(CONSIGNE) Selon l'article sur les noms d'oiseaux éponymes, combien d'oiseaux la décision de renommage de la société américaine d'ornithologie concerne-t-elle au total ?

(EXTRAIT DU TEXTE)
■ ■ ■

Les ornithologues s’échangent des noms d’oiseaux
Des démarches sont en cours aux Etats-Unis pour changer les noms communs d’oiseaux faisant référence à des personnalités, souvent controversées, dans le but d’éviter les offenses possibles aux communautés noires et autochtones. Cette décision fait débat d
Si vous allez aux Etats-Unis, vous aurez peut-être la chance d'observer une mouette de Sabine planant sur un rivage, un pic de Lewis agrippé au tronc d'un arbre, ou un plectrophane de McCown dans les Rocheuses. Tous ces oiseaux ont comme point commun – en plus d'avoir été recensés sur le continent américain – d'être des éponymes, c'est-à-dire que leur nom fait référence à celui d'un humain soucieux de laisser une trace dans l'histoire comme «découvreur» de l'espèce ou de rendre hommage à un «héros», un explorateur, un proche ou un mécène. Ces personnalités, connues encore de nos jours ou oubliées, ont parfois un historique condamnable. John Porter McCown était un général confédéré, mort en 1879, et considéré comme un symbole de l'esclavagisme.
C'est parce que ces noms d'oiseaux pourraient offenser ou induire un sentiment d'exclusion dans certaines communautés, notamment afro-américaines et autochtones, qu'en novembre, la société américaine d'ornithologie (AOS) a décidé de renommer toutes les espèces éponymes et trois appellations non éponymes mais jugées offensantes. Au revoir mouette de Sabine, pic de Lewis et plectrophane de McCown mais aussi puffin à pieds pâles, courlis esquimau et colombe inca. Au total, cela concerne 266 oiseaux, soit environ 5,5% des noms anglais des espèces du continent.
Cette décision de l'AOS est une réponse à une pétition regroupant près de 2500 signatures et déposée par le collectif Bird Names for Birds en 2020, invoquant «le rôle des noms communs éponymes d'oiseaux dans la perpétuation des effets du colonialisme». A ce moment-là, aux Etats-Unis, de nombreuses contestations se levaient dans la société contre les discriminations de la communauté afro-américaine, en réponse à l'assassinat de George Floyd, homme noir mort à la suite de son interpellation par des policiers.
Pas de consensus
L'AOS est déjà entrée en matière sur des cas individuels après des requêtes du même collectif: pour le plectrophane de McCown, devenu le «longicorne à bec épais» en anglais (son nom est inchangé pour l'instant en français) et l'«Oldsquaw» renommée «canard à longue queue» (harelde de Miquelon en français). Concernant les 263 éponymes soumis à la décision de 2023, l'AOS a décidé de progresser par étapes. Dans un premier temps, un comité ad hoc réunissant des ornithologues de terrain, des taxonomistes et des citoyens plancheront sur le choix de nouveaux noms pour les éponymes des Etats-Unis et du
Canada. Puis, le corpus sera élargi au reste du continent.

■ ■ ■

(Enregistrements pour repérer les éléments affichés)
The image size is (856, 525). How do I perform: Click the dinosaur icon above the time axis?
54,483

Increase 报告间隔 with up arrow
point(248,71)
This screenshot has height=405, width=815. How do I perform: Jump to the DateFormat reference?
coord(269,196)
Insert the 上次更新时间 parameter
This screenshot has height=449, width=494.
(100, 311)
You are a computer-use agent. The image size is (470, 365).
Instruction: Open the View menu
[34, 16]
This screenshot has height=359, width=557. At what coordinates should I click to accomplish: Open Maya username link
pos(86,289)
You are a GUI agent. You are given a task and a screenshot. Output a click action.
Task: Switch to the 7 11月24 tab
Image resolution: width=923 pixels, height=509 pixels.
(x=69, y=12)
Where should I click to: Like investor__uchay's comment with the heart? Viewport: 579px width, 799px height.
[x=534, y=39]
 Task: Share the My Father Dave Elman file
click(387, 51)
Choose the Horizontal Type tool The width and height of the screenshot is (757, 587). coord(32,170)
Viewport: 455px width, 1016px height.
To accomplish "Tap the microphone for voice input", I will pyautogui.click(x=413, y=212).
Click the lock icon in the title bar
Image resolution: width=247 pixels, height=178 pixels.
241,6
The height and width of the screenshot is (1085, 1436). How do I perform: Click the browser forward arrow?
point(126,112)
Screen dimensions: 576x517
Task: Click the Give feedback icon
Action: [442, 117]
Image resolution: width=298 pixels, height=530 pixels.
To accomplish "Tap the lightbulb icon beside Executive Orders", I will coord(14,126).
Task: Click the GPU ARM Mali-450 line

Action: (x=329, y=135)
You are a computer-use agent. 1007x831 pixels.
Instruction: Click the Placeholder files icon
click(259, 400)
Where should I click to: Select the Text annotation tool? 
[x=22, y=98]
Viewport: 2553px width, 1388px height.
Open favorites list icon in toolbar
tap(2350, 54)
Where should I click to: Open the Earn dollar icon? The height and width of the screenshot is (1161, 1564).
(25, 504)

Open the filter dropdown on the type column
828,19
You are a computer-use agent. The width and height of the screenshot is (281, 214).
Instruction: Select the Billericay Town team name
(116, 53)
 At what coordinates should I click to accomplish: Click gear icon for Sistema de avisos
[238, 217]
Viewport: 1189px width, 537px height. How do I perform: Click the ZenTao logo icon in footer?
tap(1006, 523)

■ ■ ■

(SOLUTION RÉDIGÉE) 266 oiseaux, soit environ 5,5 % des noms anglais des espèces du continent.